● **TEXTO PARA LEITURA**:
================================

O estranho caminho de Santiago

NA CINEMATOGRAFIA de João Moreira Salles, "Santiago" é o segundo exercício explícito sobre a transparência. É o filme que vem depois de "Entreatos", o documentário dos bastidores da campanha de Lula em 2002.
Em "Santiago", a promessa de transparência que não se cumpre não é simplesmente a da relação de um patrão com seu empregado mordomo, o que seria apenas óbvio. É também destino de um filme que começou a ser rodado no momento histórico que levou ao impeachment de Fernando Collor e que só foi retomado no ano do episódio do "mensalão".

================================

● **AMOSTRA DE DADOS**:
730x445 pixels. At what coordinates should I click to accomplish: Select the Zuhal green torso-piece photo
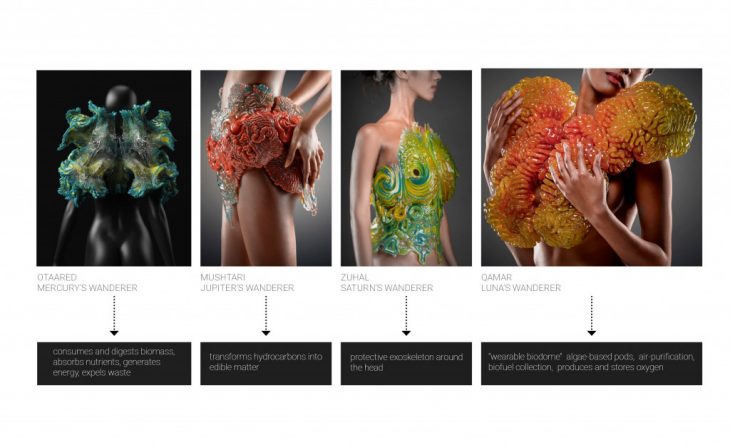[x=406, y=168]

================================

● **TAREFAS**:
1 - Segundo o texto sobre o filme "Santiago", qual obra de João Moreira Salles vem antes desse filme?
2 - Transcreva o trecho do texto sobre o filme "Santiago" que começa em "NA CINEMATOGRAFIA de" e termina em "Lula em 2002.", substituindo "documentário" por "longa-metragem".
3 - Prossiga o texto sobre o filme "Santiago" a partir do ponto em que ele termina.

● **RESPOSTAS**:
1 - "Entreatos", o documentário dos bastidores da campanha de Lula em 2002.

2 -
NA CINEMATOGRAFIA de João Moreira Salles, "Santiago" é o segundo exercício explícito sobre a transparência. É o filme que vem depois de "Entreatos", o longa-metragem dos bastidores da campanha de Lula em 2002.

3 -
Entre 1992 e 2005, a experiência que "Santiago" mimetiza é a do engodo da transparência absoluta. Não há mais segredos por desvendar. A manipulação é aberta, escancarada. Do personagem Santiago, da equipe de filmagem, do próprio narrador. João Moreira Salles deu "seu" texto para um irmão narrar. Nos créditos do filme, o nome aparece logo após o do diretor.
Alguém que conta uma história fingindo que conta uma história que de fato conta é sabidamente um enganador. Também Machado de Assis já fez isso mais de uma vez. Em "Memórias Póstumas", em "Dom Casmurro". Mas não há em "Santiago" as "rabugens do pessimismo" que fazem de Brás Cubas um autor peculiar.
A mansão modernista do filme prometia a transparência da luz do dia com que aparece todo o tempo. O cubículo em que Santiago está encerrado pelo enquadramento está longe dessa promessa dos anos 1950. Não há luz mundana que possa trazê-la de volta.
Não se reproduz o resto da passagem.